This article will touch upon how Kraken.io built and scaled an image optimization platform which serves millions of requests per day, with the goal of maintaining high performance at all times while keeping costs as low as possible. We present our infrastructure as it is in its current state at the time of writing, and touch upon some of the interesting things we learned in order to get it here.
Let’s make an image optimizer
You want to start saving money on your CDN bills and generally speed up your websites by pushing less bytes over the wire to your user’s browser. Chances are that over 60% of your traffic are images alone.
Using ImageMagick (you did read ImageTragick, right?) you can slash down the quality of a JPEG file with a simple command:
$ convert -quality 70 original.jpg optimized.jpg
$ ls -la
-rw-r--r-- 1 matylla staff 5897 May 16 14:24 original.jpg
-rw-r--r-- 1 matylla staff 2995 May 16 14:25 optimized.jpg
Congratulations. You’ve just brought down the size of that JPEG by ~50% by butchering it’s quality. The image now looks like Minecraft. It can’t look like that - it sells your products and services. Ideally, images on the Web should have outstanding quality and carry no unnecessary bloat in the form of excessively high quality or EXIF metadata.
You now open your favourite image-editing software and start playing with Q levels while saving a JPEG for the Web. It turns out that this particular image you test looks great at Q76. You start saving all your JPEGs with quality set to 76. But hold on a second… Some images look terrible even with Q80 while some would look just fine even at Q60.
Ok. You decide to automate it somehow - who wants to manually test the quality of millions of images you have the “privilege” of maintaining. So you create a script that generates dozens of copies of an input image at different Q levels. Now you need a metric that will tell you which Q level is perfect for a particular image. MSE? SSIM? MS-SSIM? PSNR? You’re so desperate that you even start calculating and comparing perceptual hashes of different versions of your input image.

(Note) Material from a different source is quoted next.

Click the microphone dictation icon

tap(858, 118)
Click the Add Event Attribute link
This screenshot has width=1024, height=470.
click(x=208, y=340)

Some metrics perform better than others. Some work well for specific types of images. Some are blazingly fast while the others take a long time to complete. You can get away by reducing the number of loops in which you process each image but then chances are that you miss your perfect Q level and the image will either be heavier than it could be or quality degradation will be too high.
And what about product images against white backgrounds? You really want to reduce ringing/haloing artifacts around the subject. What about custom chroma-subsampling settings on per-image basis? That red dress against white background looks all washed-out now. You’ve learned that stripping EXIF metadata will bring the file size down a bit but you’ve also removed Orientation tag and now your images are all rotated incorrectly.
And that’s only the JPEG format. For your PNGs probably you’d want to re-compress your 7-Zip or Deflate compressed images with something more cutting-edge like Google’s Zopfli. You spin up your script and watch the fan on your CPU start to melt.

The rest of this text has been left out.